In recent decades, however, the challenges to Indian unity have grown. Some Hindutva groups, the legacy of the colonial era, have gained in strength, partly as a result of growing fundamentalism among Muslims under the influence of a world-wide movement spreading the Wahhabi radicalism. But the main challenge to Indian national unity today comes from neighbouring Pakistan which has been creating and promoting terrorist groups with the specific purpose of destabilising India. There is not the slightest reason to doubt the known fact now that Pakistani terrorist organisations like the Lashkar-e-Tayyaba are particularly after damaging the Muslim community in India.

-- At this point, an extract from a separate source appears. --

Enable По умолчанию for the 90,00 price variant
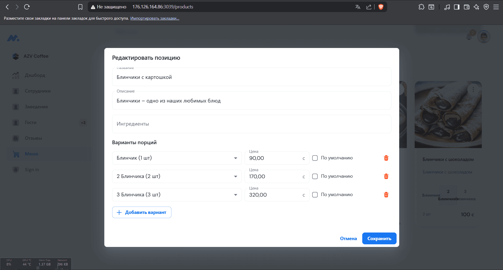Image resolution: width=503 pixels, height=270 pixels. (315, 158)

The very idea of Indian Muslims living peacefully and marching towards prosperity in multi-cultural India with the same confidence as other Indians strikes at the very root of Pakistan’s existential philosophy. The very existence of a prosperous Muslim community in India destroys the Two-Nation Theory on which the state of Pakistan is based. The very fact that Muslims in India not only live peacefully among themselves but also in harmony with a variety of other religious, linguistic, ethnic communities while Muslims in Pakistan are deeply divided among themselves and constantly at each others’ throats is a profoundly destabilising factor for the very existence of Pakistan. That Pakistan’s Muslim Sindhis, Baluchis, Pathans, Saraikis, and indeed Mohajirs would love to join the Indian mainstream, given half a chance, cannot possibly be lost on the Pakistani establishment that has spawned these terrorist organisations to further its dubious strategic imperatives. The Muslims of India, by their very existence, more so on account of their peaceful and prosperous co-existence, are an existential threat to Pakistan. One can only hope that wise counsel will prevail and Pakistan would desist from following such policies.
In any case, Indians have shown great resilience and have become quite adept in facing challenges to their unity and secularism for long decades. They would continue to present a model of peaceful and prosperous plural co-existence to the world, possibly to be emulated by some who are looking for a solution to their problems of reconciling multiple diversities.